Prender-se ao significado original de uma palavra para tentar definir as coisas que elas representam é um equívoco condenado pela Lingüística e pela própria vida, as palavras não podem ser compreendidas apenas pelo seu sentido primitivo. Muitas delas, inclusive, desligam-se do sentido literal que tinham quando do seu nascimento. Os vocábulos transformam-se, alargam ou estreitam seu significado e, ainda podem ter o sentido estendido, se utilizados de uma forma alegórica, metafórica. Essa polissemia existente na língua mostra que não há nada de definitivo acerca das mudanças de significado. Uma palavra pode adquirir um sentido novo sem perder o seu significado original. Por outro lado, ela pode distanciar-se tão longinquamente do que representava, que não mais será lembrada ou utilizada no seu sentido original (MORENO, 2007).

Tomando-se o vocábulo batismo como exemplo, algum purista da língua dirá que o termo só poderá ser empregado quando se tratar de mergulho nas águas de um rio, visto que o étimo mostra a ligação de um termo ao outro: do grego – baptizein e do latim – baptizare, alusivo à imersão completa que se fazia em sacramento aos convertidos da Igreja Primitiva. Excetuando-se a questão religiosa da obrigatoriedade de ser o batismo uma imersão – sabe-se que há divergência entre denominações religiosas quanto à aplicação e ao procedimento desse ritual eclesiástico – o termo, no português, ganhou também a acepção de iniciação, o que permite por exemplo falar-se em “batismo de fogo de um combatente”, e a acepção de atribuir um nome, por isso é usado sem estranhamento “batizei meu cãozinho de Totó”. Além disso, a língua portuguesa, com ironia, passou a utilizar o verbo batizar para denominar a prática desonesta de adulterar líquidos, adicionando a eles quantidades favoráveis de água, daí aceitarem-se as locuções: uísque batizado, gasolina batizada, leite batizado etc. Como foi visto, por extensão de significado, não apareceu, em todas as acepções que o vocábulo batismo adquiriu, a noção de imersão – tão inerente ao sentido original.
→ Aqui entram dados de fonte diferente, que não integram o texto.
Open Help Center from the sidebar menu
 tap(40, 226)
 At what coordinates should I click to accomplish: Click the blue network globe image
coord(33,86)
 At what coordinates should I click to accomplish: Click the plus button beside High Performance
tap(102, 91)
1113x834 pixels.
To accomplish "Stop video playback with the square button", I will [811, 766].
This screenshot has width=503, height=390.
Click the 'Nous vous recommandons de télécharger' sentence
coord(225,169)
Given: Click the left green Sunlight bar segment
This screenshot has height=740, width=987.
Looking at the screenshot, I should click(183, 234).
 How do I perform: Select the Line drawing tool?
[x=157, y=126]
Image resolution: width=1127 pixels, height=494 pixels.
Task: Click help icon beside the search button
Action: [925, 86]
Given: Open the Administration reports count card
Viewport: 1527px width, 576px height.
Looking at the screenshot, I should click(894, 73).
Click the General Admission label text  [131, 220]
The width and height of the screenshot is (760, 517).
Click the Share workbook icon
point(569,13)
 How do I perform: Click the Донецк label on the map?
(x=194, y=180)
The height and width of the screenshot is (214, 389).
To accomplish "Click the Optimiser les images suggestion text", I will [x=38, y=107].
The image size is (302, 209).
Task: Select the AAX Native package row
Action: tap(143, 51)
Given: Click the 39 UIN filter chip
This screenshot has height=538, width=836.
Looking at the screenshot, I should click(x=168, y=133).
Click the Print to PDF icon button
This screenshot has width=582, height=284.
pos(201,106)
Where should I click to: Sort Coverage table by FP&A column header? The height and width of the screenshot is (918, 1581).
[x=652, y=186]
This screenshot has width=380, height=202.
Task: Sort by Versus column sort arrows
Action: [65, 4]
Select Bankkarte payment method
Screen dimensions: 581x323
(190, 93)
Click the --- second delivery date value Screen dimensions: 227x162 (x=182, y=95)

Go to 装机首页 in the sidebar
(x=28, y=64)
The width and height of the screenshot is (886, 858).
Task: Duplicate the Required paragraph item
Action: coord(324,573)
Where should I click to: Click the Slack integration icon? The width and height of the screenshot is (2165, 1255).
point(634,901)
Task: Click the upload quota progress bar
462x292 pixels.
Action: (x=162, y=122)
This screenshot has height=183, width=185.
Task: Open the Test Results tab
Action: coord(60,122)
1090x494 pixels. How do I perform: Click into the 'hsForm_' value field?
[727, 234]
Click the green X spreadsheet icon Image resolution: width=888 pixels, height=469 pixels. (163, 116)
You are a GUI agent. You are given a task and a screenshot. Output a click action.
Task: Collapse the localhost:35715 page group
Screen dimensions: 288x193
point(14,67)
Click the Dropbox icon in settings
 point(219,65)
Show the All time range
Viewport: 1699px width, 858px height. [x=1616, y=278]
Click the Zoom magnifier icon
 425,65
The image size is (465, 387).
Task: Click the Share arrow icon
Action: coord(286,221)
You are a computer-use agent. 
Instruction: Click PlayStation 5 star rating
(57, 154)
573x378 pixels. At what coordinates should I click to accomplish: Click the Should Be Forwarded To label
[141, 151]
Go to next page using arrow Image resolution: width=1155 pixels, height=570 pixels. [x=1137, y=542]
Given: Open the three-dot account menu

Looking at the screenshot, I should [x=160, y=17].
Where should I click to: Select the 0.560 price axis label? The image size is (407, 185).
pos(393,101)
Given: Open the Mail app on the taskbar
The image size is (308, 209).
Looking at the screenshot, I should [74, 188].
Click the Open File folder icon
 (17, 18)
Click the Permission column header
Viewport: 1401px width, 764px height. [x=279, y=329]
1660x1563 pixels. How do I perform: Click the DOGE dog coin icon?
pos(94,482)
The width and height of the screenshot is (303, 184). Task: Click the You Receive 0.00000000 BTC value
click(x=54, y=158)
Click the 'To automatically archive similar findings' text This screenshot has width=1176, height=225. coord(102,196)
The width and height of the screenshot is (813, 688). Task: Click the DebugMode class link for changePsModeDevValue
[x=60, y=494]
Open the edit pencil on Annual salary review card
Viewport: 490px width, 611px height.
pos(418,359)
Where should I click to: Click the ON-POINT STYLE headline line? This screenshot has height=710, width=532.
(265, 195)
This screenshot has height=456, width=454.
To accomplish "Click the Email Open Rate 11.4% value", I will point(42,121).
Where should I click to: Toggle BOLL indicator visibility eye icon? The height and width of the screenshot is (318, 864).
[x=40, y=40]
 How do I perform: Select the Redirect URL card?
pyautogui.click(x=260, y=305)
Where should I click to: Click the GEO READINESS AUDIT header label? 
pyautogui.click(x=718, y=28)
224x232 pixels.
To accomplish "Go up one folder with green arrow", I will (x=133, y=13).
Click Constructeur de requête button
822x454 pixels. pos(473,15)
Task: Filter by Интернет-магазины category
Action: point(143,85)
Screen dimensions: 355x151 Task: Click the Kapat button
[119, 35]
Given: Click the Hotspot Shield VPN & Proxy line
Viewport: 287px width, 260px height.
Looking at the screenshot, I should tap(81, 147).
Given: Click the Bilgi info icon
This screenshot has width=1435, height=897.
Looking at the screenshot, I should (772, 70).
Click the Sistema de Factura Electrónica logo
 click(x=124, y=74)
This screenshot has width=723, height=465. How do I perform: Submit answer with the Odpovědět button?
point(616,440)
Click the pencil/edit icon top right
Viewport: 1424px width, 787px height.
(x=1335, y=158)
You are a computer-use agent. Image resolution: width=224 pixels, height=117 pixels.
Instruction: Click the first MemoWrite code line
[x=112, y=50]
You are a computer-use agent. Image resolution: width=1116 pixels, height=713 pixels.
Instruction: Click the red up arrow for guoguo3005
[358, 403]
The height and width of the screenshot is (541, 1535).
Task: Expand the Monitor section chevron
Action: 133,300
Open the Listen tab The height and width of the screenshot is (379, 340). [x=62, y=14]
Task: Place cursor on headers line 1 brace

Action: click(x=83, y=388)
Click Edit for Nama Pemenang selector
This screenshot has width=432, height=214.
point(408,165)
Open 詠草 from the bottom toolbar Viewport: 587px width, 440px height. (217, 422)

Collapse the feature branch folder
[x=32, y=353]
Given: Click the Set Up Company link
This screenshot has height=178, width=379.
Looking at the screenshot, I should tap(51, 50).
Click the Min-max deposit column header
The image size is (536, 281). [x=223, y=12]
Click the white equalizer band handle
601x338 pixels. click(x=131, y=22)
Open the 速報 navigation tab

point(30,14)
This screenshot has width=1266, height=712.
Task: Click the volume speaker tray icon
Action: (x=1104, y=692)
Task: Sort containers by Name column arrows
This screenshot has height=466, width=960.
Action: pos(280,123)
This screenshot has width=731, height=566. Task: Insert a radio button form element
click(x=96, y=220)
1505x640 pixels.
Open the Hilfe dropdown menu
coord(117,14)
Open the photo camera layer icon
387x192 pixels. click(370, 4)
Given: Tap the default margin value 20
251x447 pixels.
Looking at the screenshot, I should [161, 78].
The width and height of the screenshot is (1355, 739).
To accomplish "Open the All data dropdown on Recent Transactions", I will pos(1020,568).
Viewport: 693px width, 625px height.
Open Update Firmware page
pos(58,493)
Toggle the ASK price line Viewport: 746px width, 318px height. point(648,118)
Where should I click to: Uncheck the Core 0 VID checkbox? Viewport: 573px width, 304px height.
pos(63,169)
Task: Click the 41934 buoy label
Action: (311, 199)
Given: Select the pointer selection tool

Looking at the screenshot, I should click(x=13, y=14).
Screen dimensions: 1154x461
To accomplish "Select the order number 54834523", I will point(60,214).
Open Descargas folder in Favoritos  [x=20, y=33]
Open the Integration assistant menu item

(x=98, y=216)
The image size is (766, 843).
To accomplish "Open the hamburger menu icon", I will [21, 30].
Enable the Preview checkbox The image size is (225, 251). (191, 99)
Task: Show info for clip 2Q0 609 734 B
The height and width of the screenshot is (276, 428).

A tendência em ampliar a abrangência significativa de um vocábulo é própria de qualquer idioma. É por isso que se diz que os dicionários engrossam mais pela atribuição de significados a palavras já existentes do que pelo surgimento de novas palavras. Elas não significam hoje, necessariamente, o que significavam em outros tempos; a princípio, corneta – derivado de corno, era um instrumento de sopro feito a partir de um chifre (similar a um berrante), e jornada irmã de jornal, era o trajeto percorrido em um só dia. Hoje a corneta é de metal e fala-se em “jornadas nas estrelas”, que podem durar vários anos-luz.

Especula-se, também, que o termo cecê – usado para designar o mau cheiro das axilas – teria uma origem indígena, assim como: inhaca e chulé, ou teria sido formado como aquelas palavras que se usam em família, típica da linguagem usada para interagir com crianças – caracterizada pela repetição de sílabas: popô, xixi, tetê, naná e outras. No entanto, trata-se de uma espécie de um empréstimo lingüístico. Havia nos Estados Unidos uma marca de sabonete, campeã de vendas por lá, chamada Life-buoy, a qual, em seu slogan, se dizia insuperável na capacidade de eliminar o mau cheiro do corpo, o B.O. (sigla para body odor). Com a fama, o produto foi lançado no Brasil e os produtores mantiveram a mesma estratégia de publicidade, traduzindo, então B.O. (body odor) para C.C. (cheiro do corpo). A sigla ganhou popularidade e não demorou muito para entrar no léxico da língua portuguesa – cecê está devidamente dicionarizada, com essa mesma grafia.